When it tries to get the number from position 0 to npos, it throws the SIGSEGV (Segmentation Fault), because it tries to acces unallocated memory from the string passed to stringChunkToFloat

Outras dicas

This block is not only unnecessary, but brings you the joy of undefined behaviour:

for(unsigned i = 0; i < tokenCount; ++i){
     delete[] tokens[i];
}

Think about it: you allocated memory for tokens, not for the individual tokens themselves.

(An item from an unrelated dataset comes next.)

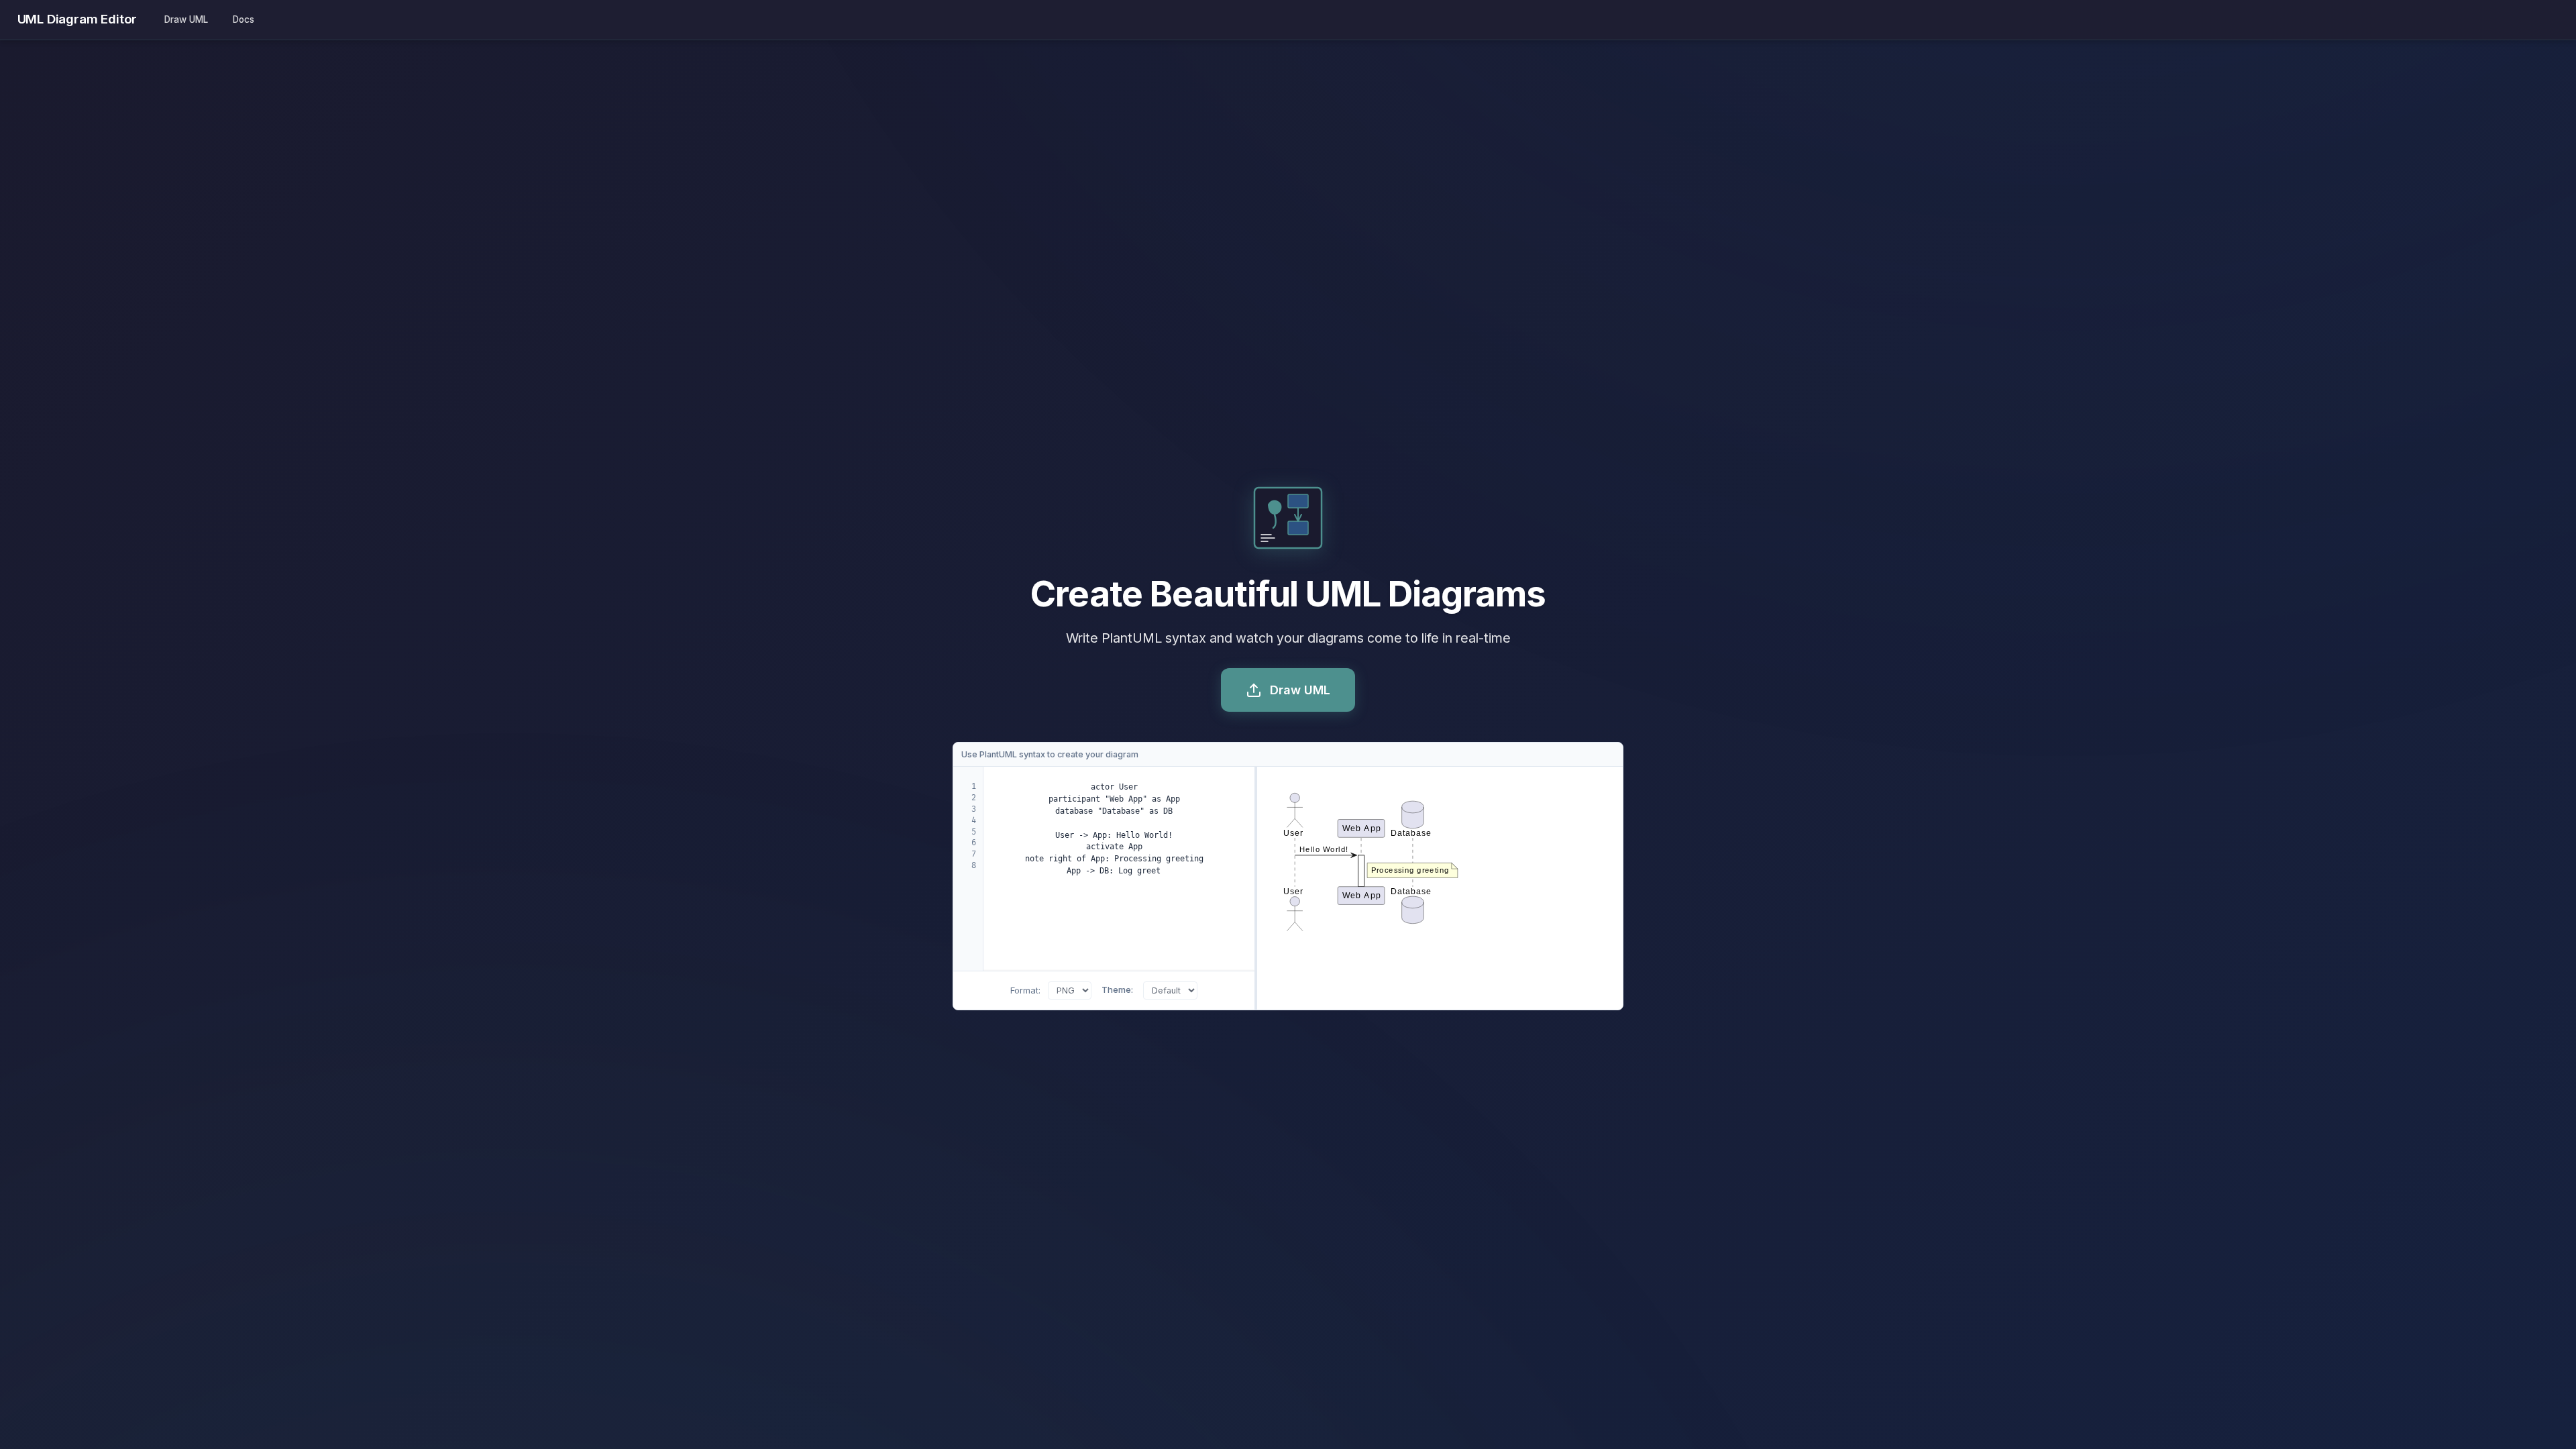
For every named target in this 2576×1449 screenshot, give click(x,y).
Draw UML (186, 19)
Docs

After all, they are pointers into your tokenized string (std::strtok is destructive).

Even better, don't use raw memory at all if you can avoid it:

vector<string> stringSplit(const string& str, const char *delim){
    // Note: if you use C++11, you can use std::string::data() 
    // and don't need a copy to a vector, just take the string by value
    vector<char> strCopy(str.begin(), str.end());
    strCopy.push_back('\0');

    vector<char*> tokens;
    {        
        char * token = strtok(strCopy.data(), delim);
        while(token != NULL){
            tokens.push_back(token);
            token = strtok(NULL, delim);
        }
    }

    vector<string> splits(tokens.size();
    for(unsigned i = 0; i < tokens.size(); ++i){
         splits[i] = "";
         splits[i] += tokens[i];
    }

    return splits;
}

Its more safety way working with vector is doing splits.pushback() method and size more safety get as spits.size(). Always checking vector.size() before assignment to vector' member.